• _WHAT YOU WILL DO_: Copy word for word the rows below from the line with "Click the copy path icon next to 路径" to the line with "(x=725, y=110)", including both of those lines.

[Start RECORD EXTRACTS]

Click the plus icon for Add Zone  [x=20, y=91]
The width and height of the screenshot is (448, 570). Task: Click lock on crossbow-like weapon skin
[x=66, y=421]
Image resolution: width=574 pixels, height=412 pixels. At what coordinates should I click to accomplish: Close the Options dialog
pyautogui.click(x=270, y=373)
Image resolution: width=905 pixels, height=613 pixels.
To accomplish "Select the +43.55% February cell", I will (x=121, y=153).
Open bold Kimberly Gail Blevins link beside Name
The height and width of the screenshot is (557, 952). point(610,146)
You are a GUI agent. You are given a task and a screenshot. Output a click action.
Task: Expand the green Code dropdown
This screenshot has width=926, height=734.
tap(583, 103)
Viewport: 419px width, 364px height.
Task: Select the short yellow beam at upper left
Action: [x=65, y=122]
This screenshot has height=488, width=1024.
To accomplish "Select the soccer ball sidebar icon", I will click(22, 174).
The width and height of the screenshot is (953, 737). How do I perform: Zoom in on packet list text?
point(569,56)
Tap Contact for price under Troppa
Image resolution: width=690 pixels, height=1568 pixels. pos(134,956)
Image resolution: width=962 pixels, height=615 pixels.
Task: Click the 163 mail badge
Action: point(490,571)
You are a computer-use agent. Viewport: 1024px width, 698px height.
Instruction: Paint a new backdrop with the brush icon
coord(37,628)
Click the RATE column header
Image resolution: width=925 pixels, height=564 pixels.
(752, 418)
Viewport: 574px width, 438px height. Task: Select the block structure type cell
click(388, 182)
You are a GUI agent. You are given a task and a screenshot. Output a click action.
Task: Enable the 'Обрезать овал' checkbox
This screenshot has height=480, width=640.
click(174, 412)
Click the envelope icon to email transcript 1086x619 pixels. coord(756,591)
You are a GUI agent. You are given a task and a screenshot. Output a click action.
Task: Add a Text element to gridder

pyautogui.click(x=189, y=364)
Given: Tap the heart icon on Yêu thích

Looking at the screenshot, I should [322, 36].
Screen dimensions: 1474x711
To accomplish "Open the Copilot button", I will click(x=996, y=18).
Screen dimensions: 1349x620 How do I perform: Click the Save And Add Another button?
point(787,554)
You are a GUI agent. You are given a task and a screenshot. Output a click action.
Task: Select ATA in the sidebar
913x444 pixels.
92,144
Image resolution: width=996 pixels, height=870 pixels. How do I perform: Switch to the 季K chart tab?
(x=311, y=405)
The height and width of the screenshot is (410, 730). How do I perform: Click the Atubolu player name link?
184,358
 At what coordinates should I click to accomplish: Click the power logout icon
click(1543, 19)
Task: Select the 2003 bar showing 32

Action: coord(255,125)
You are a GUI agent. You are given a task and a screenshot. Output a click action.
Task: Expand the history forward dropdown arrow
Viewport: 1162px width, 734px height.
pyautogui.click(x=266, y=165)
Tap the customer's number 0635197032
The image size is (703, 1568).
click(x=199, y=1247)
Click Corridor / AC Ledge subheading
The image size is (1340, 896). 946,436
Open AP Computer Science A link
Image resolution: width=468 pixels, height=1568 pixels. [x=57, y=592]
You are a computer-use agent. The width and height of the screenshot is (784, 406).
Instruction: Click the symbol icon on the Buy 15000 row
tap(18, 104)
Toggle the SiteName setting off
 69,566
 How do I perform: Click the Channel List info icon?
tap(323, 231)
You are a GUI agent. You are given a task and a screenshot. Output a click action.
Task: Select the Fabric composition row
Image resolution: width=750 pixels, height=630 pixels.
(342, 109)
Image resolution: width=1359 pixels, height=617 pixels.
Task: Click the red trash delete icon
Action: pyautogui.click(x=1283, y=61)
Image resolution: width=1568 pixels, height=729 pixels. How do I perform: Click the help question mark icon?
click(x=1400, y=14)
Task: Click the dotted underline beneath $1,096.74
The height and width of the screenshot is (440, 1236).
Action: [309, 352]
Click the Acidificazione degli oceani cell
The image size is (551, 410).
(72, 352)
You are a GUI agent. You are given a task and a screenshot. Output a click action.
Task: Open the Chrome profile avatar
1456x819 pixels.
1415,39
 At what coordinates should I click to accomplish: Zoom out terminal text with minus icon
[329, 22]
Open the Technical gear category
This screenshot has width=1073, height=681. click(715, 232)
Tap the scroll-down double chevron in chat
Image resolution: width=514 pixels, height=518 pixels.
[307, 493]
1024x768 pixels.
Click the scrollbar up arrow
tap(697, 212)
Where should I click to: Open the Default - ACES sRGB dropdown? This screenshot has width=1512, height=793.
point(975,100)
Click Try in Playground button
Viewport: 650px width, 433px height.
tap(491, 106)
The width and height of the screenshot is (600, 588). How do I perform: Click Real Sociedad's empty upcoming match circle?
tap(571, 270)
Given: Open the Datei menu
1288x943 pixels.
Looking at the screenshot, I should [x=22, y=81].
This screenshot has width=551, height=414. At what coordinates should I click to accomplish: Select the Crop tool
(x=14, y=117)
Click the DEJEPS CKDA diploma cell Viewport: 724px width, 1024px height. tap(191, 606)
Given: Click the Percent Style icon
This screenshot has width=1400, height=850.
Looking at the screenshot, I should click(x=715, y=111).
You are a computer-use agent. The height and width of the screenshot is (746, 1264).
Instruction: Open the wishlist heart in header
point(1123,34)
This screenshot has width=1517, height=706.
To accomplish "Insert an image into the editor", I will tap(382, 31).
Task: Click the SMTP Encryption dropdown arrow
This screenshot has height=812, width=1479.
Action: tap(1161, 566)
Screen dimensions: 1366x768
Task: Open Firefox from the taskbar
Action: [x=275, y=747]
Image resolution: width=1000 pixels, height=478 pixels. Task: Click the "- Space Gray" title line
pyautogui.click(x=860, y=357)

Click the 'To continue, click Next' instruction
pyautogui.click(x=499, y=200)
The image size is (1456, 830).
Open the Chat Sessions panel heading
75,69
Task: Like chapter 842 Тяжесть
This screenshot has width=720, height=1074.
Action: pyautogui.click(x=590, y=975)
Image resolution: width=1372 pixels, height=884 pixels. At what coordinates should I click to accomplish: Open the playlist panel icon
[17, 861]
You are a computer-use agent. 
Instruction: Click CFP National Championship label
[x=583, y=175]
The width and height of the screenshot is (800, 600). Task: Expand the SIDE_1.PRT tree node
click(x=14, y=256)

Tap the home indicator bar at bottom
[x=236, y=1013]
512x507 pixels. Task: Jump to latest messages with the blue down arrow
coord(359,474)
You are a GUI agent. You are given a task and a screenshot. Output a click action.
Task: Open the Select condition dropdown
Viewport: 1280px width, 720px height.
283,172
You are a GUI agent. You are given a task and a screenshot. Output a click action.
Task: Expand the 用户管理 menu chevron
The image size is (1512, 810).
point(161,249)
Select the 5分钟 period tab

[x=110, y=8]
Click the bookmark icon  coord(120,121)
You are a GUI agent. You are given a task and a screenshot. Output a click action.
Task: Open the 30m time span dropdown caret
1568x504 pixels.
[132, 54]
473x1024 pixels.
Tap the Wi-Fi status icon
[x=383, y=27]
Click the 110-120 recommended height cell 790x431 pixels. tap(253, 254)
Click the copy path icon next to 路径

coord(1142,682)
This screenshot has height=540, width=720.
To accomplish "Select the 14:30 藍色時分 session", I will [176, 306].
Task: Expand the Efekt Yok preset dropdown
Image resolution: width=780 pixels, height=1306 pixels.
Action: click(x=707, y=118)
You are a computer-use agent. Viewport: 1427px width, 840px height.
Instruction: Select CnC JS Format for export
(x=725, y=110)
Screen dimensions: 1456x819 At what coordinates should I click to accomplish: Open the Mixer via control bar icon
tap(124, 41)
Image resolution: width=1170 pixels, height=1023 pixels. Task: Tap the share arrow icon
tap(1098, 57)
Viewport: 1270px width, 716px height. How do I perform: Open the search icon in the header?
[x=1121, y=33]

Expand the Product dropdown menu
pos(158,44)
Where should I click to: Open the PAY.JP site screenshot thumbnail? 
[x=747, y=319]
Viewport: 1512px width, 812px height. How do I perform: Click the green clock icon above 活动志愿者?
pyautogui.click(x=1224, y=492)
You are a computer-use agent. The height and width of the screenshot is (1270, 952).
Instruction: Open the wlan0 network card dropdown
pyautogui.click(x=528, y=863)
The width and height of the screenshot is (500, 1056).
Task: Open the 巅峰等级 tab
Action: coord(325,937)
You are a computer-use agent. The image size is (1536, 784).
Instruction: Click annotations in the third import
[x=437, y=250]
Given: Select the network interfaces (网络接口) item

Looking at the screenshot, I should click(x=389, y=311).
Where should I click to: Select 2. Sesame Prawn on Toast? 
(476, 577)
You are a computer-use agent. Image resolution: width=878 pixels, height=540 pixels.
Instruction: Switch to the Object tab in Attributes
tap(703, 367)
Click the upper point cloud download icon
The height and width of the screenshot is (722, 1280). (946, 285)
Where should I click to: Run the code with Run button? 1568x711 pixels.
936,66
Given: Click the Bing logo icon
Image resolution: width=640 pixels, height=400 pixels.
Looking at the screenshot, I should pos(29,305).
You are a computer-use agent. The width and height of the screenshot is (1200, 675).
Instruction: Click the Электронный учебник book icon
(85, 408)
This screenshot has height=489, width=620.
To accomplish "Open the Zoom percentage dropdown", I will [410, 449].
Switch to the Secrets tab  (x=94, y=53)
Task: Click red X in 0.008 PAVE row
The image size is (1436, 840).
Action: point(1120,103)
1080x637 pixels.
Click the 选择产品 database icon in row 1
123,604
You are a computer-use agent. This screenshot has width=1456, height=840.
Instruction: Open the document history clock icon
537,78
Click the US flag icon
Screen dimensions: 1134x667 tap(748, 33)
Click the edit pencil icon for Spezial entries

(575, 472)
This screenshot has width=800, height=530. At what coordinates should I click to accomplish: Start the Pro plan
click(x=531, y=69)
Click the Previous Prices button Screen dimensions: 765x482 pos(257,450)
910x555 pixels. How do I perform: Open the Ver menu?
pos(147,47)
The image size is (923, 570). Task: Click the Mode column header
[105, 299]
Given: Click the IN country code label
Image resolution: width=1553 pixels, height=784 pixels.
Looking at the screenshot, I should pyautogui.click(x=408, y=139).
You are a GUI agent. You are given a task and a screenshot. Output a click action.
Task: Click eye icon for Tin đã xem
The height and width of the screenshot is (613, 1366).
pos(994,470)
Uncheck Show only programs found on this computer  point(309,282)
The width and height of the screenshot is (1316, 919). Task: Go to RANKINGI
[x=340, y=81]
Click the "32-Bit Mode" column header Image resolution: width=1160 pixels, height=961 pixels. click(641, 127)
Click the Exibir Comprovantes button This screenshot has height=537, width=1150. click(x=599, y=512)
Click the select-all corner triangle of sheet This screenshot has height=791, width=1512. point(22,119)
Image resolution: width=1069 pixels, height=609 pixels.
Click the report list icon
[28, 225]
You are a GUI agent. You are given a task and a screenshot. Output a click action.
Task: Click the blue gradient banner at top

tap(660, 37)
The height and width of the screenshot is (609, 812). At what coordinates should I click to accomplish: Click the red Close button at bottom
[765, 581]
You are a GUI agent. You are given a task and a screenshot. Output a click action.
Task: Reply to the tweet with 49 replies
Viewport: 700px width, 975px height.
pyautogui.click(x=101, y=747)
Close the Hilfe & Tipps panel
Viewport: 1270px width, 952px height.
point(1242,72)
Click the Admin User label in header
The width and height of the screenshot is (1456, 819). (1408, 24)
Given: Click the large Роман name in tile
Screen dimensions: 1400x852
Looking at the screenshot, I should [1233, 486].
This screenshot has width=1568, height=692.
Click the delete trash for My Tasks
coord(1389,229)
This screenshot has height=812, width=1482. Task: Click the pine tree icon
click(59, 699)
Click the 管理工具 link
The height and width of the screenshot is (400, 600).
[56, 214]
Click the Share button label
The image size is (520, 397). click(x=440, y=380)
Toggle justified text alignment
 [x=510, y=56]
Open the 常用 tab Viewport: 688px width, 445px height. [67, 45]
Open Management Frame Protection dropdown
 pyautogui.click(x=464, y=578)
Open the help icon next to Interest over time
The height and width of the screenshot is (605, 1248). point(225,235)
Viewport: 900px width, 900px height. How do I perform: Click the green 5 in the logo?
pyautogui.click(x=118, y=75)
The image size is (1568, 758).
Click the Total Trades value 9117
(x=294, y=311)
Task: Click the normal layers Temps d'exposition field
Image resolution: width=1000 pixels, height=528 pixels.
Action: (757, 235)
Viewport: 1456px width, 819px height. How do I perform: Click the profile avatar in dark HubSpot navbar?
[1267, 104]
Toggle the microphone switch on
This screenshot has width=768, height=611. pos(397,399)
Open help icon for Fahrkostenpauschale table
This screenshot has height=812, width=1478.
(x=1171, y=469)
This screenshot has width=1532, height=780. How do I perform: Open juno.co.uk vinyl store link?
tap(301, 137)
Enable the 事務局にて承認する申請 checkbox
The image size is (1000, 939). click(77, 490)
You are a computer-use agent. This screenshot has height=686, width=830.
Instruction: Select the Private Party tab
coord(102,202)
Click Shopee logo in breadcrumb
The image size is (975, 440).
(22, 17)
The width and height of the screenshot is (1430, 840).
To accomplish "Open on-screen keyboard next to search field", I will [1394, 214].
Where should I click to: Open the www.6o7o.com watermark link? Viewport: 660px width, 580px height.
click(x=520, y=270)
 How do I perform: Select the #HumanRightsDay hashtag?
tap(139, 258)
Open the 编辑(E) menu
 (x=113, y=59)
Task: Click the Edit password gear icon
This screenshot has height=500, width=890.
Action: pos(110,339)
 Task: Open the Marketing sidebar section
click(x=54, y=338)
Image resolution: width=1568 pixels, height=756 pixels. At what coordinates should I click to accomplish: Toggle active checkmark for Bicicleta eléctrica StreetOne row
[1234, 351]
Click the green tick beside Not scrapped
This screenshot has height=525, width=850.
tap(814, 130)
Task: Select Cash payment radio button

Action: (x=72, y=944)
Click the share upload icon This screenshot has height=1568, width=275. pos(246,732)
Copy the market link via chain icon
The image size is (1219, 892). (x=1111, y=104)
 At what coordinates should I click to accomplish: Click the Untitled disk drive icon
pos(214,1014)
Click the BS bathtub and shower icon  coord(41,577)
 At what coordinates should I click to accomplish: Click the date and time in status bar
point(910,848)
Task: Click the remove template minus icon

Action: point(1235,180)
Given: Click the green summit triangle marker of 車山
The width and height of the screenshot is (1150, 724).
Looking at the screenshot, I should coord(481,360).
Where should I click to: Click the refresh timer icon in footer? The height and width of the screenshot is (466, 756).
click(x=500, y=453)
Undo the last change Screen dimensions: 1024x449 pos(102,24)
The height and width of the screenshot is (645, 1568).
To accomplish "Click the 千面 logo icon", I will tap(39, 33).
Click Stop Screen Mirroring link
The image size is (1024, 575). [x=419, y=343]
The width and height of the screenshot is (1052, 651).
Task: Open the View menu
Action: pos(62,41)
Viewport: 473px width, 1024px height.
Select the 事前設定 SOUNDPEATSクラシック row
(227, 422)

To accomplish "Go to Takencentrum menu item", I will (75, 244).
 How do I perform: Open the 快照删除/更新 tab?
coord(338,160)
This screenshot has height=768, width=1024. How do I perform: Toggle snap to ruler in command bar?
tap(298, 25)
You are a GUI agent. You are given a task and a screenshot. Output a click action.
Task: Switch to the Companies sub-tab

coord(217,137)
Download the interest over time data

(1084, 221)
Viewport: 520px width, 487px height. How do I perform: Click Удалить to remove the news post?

[End RECORD EXTRACTS]

• _TASK SOLUTION_:
Click the copy path icon next to 路径

coord(1142,682)
This screenshot has height=540, width=720.
To accomplish "Select the 14:30 藍色時分 session", I will [176, 306].
Task: Expand the Efekt Yok preset dropdown
Image resolution: width=780 pixels, height=1306 pixels.
Action: click(x=707, y=118)
You are a computer-use agent. Viewport: 1427px width, 840px height.
Instruction: Select CnC JS Format for export
(x=725, y=110)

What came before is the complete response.